*** Opening of DATA FOR REVIEW ***

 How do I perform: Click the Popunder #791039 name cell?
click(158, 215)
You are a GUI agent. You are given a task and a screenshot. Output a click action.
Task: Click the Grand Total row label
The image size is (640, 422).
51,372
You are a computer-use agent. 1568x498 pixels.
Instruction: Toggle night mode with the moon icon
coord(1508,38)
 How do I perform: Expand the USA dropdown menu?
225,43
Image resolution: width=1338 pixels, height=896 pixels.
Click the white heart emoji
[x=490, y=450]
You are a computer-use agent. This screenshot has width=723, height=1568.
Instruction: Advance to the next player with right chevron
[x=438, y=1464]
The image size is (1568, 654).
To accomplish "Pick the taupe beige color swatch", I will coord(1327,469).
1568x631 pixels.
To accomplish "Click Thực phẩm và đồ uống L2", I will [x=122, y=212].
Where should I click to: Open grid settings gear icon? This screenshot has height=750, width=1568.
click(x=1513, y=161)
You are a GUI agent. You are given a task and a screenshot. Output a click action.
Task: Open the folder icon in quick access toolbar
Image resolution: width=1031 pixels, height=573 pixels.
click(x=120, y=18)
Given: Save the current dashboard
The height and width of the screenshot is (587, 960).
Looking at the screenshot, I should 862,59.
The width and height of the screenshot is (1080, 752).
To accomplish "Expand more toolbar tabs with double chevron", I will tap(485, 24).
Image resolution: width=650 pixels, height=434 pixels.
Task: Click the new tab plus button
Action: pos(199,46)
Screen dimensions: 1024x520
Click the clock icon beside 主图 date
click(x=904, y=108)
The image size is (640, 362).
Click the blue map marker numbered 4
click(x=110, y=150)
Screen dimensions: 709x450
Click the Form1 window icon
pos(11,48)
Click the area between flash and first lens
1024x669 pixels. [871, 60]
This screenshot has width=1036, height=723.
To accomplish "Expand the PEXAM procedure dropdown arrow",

*** Close of DATA FOR REVIEW ***

**HOW TO COMPLETE THIS TASK:** Output each line of the material above. Nothing should differ from the original.

**YOUR RESPONSE:**
 How do I perform: Click the Popunder #791039 name cell?
click(158, 215)
You are a GUI agent. You are given a task and a screenshot. Output a click action.
Task: Click the Grand Total row label
The image size is (640, 422).
51,372
You are a computer-use agent. 1568x498 pixels.
Instruction: Toggle night mode with the moon icon
coord(1508,38)
 How do I perform: Expand the USA dropdown menu?
225,43
Image resolution: width=1338 pixels, height=896 pixels.
Click the white heart emoji
[x=490, y=450]
You are a computer-use agent. This screenshot has width=723, height=1568.
Instruction: Advance to the next player with right chevron
[x=438, y=1464]
The image size is (1568, 654).
To accomplish "Pick the taupe beige color swatch", I will coord(1327,469).
1568x631 pixels.
To accomplish "Click Thực phẩm và đồ uống L2", I will [x=122, y=212].
Where should I click to: Open grid settings gear icon? This screenshot has height=750, width=1568.
click(x=1513, y=161)
You are a GUI agent. You are given a task and a screenshot. Output a click action.
Task: Open the folder icon in quick access toolbar
Image resolution: width=1031 pixels, height=573 pixels.
click(x=120, y=18)
Given: Save the current dashboard
The height and width of the screenshot is (587, 960).
Looking at the screenshot, I should 862,59.
The width and height of the screenshot is (1080, 752).
To accomplish "Expand more toolbar tabs with double chevron", I will tap(485, 24).
Image resolution: width=650 pixels, height=434 pixels.
Task: Click the new tab plus button
Action: pos(199,46)
Screen dimensions: 1024x520
Click the clock icon beside 主图 date
click(x=904, y=108)
The image size is (640, 362).
Click the blue map marker numbered 4
click(x=110, y=150)
Screen dimensions: 709x450
Click the Form1 window icon
pos(11,48)
Click the area between flash and first lens
1024x669 pixels. [871, 60]
This screenshot has width=1036, height=723.
To accomplish "Expand the PEXAM procedure dropdown arrow",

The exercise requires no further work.